After discussing our options with Casey, our contact from the LCPO rescue, as well as sleeping on it for a night, we made the decision not to bring Foster Girl into our home. This was a really tough decision for me, especially. As a people-pleaser by nature, I hated disappointing the rescue. I want them to recognize just how committed we are to being capable foster parents. More difficult than that, was the feeling that I had given up on Foster Girl without ever meeting her and giving her a chance to be successful. I feel like a foster failure, before I’ve even brought a dog into our home! 😦
What I had to remind myself, was that the decision we made was in large part with Foster Girl’s best interests in mind. My hope is that she will be able to find a home with perhaps one other submissive dog. She is truly a sweetheart. Her distaste for one type of dog should not make her unadoptable! I do not believe that she is a dog-aggressive dog, I just feel that our environment would not be best for her future.
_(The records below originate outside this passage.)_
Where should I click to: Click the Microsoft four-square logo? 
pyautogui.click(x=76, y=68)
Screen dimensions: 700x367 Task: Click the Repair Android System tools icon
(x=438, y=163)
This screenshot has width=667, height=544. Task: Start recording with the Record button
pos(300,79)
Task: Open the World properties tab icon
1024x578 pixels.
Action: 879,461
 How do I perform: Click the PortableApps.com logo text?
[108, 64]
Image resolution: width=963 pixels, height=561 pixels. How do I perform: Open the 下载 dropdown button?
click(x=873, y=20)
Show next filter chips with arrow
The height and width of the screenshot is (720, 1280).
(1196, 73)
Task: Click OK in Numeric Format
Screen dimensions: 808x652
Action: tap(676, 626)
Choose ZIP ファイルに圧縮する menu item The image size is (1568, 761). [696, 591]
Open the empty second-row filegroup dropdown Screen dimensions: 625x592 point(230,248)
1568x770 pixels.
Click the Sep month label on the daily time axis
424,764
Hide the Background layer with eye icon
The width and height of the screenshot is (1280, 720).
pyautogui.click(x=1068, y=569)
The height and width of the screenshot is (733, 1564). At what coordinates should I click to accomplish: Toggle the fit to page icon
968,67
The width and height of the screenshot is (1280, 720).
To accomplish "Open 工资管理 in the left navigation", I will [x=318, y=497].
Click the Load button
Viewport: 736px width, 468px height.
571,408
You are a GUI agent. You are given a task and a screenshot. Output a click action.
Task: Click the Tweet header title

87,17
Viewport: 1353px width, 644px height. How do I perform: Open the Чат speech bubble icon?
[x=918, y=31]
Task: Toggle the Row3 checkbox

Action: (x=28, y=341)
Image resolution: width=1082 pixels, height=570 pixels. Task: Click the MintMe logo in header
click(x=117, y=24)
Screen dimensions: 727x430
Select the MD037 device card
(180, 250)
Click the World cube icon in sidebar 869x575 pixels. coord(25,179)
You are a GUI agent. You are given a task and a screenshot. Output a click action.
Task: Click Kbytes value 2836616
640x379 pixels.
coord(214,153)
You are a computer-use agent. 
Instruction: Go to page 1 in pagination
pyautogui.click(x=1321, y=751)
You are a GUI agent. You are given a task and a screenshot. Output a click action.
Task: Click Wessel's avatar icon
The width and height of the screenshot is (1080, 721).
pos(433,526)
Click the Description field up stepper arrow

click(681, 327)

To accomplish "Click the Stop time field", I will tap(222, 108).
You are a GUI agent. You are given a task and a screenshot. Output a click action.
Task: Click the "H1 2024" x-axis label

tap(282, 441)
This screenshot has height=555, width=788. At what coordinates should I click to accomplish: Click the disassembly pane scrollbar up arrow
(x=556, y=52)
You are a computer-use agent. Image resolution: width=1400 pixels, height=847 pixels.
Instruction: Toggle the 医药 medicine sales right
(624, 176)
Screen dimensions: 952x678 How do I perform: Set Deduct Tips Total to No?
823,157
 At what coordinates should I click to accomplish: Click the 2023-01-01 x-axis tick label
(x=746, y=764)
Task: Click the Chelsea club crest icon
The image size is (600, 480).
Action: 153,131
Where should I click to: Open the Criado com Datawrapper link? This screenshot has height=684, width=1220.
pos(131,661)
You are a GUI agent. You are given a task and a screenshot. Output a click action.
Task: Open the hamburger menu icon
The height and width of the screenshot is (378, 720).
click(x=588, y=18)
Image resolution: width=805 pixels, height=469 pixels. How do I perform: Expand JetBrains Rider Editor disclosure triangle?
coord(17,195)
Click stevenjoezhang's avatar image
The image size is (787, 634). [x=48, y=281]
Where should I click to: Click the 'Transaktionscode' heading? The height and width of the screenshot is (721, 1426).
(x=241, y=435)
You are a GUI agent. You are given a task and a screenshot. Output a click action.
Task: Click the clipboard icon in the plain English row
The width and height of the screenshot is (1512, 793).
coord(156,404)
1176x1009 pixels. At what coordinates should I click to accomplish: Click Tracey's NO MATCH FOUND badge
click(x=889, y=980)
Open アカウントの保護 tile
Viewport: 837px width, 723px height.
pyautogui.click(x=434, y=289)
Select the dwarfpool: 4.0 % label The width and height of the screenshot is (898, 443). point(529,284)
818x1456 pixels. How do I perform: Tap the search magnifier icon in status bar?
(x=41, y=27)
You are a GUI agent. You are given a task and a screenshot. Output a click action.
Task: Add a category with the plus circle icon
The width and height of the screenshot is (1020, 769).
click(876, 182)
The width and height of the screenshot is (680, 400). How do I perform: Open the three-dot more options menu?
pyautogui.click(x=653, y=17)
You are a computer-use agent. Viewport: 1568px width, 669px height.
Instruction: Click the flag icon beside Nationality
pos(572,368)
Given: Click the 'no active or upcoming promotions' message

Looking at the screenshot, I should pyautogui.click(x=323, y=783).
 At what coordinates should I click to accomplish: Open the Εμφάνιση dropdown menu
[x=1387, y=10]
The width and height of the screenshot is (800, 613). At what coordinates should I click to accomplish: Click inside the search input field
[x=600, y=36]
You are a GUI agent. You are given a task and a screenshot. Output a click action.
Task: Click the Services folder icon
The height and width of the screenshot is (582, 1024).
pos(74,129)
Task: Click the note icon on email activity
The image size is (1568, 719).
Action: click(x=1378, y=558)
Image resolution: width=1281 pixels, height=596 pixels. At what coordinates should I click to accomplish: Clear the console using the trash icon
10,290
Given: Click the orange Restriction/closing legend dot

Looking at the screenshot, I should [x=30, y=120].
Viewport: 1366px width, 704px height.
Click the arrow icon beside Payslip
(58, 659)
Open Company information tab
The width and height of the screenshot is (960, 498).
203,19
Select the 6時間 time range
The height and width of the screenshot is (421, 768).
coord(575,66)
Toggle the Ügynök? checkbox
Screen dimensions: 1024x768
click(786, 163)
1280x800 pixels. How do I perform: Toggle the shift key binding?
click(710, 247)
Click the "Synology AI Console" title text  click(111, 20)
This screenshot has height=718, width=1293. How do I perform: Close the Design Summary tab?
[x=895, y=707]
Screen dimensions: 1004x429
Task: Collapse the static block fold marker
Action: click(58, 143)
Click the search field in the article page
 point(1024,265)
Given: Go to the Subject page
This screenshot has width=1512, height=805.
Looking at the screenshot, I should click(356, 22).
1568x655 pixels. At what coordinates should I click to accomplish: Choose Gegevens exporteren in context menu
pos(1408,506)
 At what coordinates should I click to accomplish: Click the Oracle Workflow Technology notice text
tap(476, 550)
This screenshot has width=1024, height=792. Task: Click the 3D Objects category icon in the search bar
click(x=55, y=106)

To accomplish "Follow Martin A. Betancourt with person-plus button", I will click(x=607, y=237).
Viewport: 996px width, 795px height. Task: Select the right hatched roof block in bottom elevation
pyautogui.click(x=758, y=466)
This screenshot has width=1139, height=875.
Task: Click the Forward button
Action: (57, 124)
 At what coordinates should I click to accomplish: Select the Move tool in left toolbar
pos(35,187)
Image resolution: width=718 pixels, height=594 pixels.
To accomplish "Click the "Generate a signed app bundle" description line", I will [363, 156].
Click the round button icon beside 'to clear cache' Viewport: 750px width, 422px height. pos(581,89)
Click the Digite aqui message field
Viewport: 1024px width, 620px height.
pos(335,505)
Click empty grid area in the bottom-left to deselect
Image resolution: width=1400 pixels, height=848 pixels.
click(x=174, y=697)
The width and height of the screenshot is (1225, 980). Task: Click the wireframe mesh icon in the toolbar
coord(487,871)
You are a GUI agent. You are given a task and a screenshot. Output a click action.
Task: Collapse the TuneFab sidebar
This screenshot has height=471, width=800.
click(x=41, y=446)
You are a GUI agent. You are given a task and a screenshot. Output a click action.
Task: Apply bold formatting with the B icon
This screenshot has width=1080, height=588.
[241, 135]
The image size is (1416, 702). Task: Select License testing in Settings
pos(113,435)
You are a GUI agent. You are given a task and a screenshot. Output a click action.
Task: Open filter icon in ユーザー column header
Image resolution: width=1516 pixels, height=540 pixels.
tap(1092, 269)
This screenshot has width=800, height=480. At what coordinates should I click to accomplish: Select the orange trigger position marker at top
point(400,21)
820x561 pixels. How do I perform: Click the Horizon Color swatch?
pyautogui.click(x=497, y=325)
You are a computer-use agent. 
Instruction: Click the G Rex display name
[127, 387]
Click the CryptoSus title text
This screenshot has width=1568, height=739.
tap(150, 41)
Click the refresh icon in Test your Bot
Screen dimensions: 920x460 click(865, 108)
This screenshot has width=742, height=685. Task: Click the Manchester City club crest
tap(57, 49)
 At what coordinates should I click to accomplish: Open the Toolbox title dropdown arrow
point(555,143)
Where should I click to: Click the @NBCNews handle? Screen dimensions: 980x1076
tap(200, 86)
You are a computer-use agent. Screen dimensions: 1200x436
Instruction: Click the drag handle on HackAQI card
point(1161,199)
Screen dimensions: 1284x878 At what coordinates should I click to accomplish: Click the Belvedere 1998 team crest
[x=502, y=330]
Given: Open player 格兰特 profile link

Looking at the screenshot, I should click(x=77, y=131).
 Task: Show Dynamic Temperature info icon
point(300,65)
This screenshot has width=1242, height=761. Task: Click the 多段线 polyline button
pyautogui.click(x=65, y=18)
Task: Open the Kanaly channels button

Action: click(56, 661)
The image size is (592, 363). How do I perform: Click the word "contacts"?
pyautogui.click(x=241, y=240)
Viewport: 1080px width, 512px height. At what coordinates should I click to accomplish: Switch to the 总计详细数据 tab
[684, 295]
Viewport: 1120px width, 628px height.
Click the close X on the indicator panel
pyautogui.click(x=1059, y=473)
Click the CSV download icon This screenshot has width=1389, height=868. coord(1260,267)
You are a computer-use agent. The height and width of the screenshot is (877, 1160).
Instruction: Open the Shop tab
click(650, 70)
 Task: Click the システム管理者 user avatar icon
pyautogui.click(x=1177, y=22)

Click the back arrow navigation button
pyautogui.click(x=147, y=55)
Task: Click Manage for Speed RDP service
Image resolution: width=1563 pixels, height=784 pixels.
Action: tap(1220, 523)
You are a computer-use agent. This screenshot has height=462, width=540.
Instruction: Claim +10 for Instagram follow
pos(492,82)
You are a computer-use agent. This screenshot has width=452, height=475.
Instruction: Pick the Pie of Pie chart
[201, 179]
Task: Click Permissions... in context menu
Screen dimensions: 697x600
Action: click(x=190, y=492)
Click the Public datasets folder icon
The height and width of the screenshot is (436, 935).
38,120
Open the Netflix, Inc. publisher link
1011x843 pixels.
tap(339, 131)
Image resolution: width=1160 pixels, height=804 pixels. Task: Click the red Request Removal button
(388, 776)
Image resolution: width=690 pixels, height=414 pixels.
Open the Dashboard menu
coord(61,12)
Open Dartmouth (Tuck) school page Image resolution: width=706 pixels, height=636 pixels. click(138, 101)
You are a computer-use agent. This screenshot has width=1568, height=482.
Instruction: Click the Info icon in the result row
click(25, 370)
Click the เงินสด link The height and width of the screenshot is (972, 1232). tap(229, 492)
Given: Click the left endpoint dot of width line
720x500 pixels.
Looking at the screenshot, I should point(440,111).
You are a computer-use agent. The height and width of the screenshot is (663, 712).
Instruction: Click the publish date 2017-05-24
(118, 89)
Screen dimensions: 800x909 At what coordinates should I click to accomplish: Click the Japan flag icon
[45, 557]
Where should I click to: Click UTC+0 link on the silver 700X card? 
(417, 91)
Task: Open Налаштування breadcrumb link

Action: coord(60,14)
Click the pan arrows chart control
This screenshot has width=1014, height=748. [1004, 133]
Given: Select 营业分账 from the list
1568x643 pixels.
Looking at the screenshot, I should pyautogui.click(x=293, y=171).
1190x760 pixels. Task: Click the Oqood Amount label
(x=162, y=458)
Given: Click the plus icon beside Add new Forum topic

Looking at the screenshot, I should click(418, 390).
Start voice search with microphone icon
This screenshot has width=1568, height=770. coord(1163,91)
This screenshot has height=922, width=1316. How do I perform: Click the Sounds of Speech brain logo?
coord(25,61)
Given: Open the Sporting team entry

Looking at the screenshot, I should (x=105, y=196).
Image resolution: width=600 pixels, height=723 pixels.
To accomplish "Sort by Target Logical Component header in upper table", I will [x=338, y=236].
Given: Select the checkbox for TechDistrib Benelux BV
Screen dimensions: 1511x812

Aside from the obvious, this also means that we are back on the market for a special foster pup! We are in contact with our rescue, looking to pull from a shelter in Ohio. We will keep you posted on our search! Until then, I will leave you with some pics of our pups, courtesy of our new camera.
Gaige, waiting (patiently?) to go outside
The progression of “No dogs on the couch”…
“If I don’t see you, you don’t see me…”
How much is that doggy in the window?
Tonka didn’t want to be left out of the photo shoot!